O número de infecções e mortes por Covid-19 aumentou significativamente nos últimos dias. A diminuição da proteção natural contra o coronavírus, o surgimento de outras subvariantes e a baixa adesão às doses de reforço são algumas das razões apontadas por especialistas para explicar a nova onda.
“Nós já estamos há um tempo da última onda importante, que foi em janeiro, e isso faz com que os indivíduos infectados depois de quatro a seis meses já tenham uma proteção [natural] reduzida, por conta do tempo decorrido.

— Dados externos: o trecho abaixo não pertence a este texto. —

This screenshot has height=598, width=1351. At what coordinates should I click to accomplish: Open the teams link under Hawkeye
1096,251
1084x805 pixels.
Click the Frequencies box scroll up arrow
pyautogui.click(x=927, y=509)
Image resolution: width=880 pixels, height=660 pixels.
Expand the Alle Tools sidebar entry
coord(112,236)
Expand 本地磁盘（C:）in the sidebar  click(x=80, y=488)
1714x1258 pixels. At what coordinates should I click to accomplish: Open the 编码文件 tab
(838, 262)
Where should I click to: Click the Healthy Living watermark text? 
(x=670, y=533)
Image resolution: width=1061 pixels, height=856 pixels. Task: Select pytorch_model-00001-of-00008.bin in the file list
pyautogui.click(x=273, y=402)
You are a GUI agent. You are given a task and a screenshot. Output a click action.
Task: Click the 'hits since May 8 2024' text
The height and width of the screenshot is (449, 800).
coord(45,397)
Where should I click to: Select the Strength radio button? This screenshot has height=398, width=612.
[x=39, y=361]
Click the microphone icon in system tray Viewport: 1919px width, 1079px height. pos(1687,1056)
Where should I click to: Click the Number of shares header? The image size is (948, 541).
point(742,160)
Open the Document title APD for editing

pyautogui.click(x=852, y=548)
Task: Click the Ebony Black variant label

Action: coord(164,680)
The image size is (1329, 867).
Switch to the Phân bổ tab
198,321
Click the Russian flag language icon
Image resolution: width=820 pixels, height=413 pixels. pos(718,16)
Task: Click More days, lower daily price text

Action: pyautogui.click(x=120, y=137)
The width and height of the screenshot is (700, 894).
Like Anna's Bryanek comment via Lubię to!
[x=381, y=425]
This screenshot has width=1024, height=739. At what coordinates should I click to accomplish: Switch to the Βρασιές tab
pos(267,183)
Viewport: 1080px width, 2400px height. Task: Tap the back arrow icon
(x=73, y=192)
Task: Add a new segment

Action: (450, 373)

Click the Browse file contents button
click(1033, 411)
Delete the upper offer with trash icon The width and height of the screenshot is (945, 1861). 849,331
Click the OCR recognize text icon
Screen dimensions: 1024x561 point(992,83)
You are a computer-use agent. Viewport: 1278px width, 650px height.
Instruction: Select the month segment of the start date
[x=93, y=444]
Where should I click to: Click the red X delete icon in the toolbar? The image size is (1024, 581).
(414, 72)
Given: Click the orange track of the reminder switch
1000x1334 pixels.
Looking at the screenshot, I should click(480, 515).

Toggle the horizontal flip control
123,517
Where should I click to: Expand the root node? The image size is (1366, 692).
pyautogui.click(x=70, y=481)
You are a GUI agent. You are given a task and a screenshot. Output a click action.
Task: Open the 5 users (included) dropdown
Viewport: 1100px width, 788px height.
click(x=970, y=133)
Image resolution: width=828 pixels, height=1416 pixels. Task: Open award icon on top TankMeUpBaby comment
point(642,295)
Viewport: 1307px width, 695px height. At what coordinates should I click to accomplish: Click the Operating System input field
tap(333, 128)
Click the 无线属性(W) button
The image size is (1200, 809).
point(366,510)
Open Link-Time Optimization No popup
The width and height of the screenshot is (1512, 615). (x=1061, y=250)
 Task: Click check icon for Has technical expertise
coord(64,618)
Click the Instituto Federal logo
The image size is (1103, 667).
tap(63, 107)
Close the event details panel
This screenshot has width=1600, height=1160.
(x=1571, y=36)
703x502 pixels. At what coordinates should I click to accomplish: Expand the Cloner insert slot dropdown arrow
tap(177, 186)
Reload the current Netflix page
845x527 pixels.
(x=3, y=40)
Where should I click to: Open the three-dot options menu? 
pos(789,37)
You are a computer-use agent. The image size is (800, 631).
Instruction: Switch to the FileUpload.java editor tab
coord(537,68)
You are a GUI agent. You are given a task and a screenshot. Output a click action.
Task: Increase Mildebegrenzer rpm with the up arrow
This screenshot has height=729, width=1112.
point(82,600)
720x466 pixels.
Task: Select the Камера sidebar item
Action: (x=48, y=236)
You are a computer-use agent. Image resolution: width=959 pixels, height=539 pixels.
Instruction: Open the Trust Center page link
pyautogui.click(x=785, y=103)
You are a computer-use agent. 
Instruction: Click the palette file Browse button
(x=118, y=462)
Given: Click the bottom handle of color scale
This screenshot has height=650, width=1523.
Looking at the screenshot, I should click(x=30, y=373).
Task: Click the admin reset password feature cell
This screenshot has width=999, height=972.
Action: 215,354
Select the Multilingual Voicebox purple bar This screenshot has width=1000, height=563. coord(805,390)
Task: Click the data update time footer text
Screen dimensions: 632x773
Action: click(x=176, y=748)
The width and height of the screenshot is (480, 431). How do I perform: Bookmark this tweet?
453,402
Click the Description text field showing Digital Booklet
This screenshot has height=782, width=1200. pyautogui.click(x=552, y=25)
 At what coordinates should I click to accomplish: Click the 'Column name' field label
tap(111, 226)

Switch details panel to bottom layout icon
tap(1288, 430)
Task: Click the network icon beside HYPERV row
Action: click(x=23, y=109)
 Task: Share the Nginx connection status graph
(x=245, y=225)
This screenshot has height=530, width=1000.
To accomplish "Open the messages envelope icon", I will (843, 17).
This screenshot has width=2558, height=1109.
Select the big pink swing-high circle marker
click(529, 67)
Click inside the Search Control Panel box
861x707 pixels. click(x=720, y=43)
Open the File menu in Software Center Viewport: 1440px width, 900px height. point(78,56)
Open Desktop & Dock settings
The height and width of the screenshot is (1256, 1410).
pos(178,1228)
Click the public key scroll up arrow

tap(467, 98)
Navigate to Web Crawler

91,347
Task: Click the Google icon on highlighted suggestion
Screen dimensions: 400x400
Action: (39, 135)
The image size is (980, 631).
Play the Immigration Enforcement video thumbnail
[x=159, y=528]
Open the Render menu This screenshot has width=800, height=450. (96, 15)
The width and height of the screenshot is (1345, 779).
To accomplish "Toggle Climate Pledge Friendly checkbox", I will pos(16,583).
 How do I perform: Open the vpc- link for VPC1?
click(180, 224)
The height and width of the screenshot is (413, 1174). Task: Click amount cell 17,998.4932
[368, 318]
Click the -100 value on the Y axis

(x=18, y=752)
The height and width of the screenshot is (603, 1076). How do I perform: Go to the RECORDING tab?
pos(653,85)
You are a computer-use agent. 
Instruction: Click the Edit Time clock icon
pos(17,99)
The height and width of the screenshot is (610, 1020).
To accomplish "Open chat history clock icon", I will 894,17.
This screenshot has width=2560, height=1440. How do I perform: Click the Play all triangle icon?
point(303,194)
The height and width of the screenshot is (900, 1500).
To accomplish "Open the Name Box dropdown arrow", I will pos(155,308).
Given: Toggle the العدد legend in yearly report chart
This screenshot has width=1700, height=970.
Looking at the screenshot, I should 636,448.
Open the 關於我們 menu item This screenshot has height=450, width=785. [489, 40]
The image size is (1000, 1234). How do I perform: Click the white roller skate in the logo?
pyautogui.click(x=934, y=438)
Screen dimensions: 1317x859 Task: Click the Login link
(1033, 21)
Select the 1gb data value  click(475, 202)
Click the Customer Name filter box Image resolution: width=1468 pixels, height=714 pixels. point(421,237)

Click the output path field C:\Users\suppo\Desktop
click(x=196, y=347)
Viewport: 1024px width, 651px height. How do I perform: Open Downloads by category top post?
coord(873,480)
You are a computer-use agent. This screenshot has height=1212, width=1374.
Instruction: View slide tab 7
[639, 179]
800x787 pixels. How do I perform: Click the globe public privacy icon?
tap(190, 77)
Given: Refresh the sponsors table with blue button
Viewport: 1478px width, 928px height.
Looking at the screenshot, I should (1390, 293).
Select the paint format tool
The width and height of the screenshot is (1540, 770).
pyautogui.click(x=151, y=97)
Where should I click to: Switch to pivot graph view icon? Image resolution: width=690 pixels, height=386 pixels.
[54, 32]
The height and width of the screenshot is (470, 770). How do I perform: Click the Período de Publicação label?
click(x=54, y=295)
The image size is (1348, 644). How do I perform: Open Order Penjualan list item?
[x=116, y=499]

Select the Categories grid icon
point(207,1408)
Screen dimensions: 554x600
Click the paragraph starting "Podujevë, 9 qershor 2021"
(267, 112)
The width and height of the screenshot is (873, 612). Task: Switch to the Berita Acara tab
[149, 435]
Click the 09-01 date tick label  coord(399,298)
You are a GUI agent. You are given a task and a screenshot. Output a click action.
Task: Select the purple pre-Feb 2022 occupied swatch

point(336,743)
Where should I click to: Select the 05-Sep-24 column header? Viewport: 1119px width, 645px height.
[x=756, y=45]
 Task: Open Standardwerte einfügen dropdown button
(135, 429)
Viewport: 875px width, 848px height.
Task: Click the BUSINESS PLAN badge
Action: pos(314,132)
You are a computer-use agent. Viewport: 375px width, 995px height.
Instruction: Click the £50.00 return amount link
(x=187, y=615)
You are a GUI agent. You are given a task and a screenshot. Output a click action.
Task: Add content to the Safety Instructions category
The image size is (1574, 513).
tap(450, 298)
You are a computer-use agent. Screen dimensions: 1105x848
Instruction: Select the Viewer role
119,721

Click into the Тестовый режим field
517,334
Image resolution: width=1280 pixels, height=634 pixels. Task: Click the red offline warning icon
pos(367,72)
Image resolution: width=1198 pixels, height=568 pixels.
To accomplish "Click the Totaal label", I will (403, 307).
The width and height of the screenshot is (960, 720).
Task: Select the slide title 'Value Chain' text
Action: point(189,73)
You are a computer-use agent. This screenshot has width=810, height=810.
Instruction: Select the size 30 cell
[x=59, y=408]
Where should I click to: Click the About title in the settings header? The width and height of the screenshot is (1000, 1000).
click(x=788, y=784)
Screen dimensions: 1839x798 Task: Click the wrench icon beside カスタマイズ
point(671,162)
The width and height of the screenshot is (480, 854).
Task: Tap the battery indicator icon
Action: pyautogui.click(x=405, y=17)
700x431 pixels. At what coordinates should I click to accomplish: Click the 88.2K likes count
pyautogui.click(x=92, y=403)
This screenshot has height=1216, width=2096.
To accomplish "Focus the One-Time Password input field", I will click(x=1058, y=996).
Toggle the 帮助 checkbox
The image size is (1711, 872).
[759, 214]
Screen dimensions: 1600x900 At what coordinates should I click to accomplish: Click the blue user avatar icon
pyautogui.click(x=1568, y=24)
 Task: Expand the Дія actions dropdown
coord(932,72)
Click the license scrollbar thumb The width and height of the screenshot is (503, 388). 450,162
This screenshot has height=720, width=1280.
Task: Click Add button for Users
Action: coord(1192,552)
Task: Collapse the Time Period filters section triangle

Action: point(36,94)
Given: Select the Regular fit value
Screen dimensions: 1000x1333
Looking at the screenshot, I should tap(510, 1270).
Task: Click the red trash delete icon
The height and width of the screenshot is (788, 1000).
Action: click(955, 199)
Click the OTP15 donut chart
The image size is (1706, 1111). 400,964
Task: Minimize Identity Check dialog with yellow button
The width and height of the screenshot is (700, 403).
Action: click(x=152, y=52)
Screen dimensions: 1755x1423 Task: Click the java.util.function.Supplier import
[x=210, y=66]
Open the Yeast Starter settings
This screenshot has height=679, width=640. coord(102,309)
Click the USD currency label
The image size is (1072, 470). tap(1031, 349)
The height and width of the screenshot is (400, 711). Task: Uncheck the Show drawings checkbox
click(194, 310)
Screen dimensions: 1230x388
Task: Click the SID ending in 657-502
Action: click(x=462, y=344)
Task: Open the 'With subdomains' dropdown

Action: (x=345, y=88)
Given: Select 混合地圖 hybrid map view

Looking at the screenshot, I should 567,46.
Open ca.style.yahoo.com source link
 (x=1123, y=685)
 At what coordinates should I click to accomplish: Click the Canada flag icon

[Além disso] O número de vacinados com três doses no país é baixo – o indivíduo protegido é aquele que tem três doses – e o surgimento das subvariantes BA.4 e BA.5 [também influenciou]”, explica o infectologista Renato Kfouri, diretor da SBIm (Sociedade Brasileira de Imunizações).
A professora do departamento de microbiologia da UFMG (Universidade Federal de Minas Gerais) Jordana Coelho dos Reis diz que o surgimento de outras cepas com maior transmissibilidade é responsável pelas ondas de aumento.
“Desde o início da pandemia, vimos picos significativos. Aqueles picos, com certeza, estão associados ao surgimento de uma nova variante de interesse, que se torna de preocupação a partir do momento que ela começa a causar quadros mais graves ou infecção”, esclarece a especialista.
Para a professora, no momento, as sublinhagens estão trazendo mais preocupações à saúde pública, diz uma reportagem de Notícias R.7.
De acordo com dados do vacinômetro do Ministério da Saúde, até a tarde desta sexta-feira (15), 73,69% da população brasileira havia recebido as duas doses da vacina, mas apenas 45,7% estavam imunizados com a primeira dose de reforço.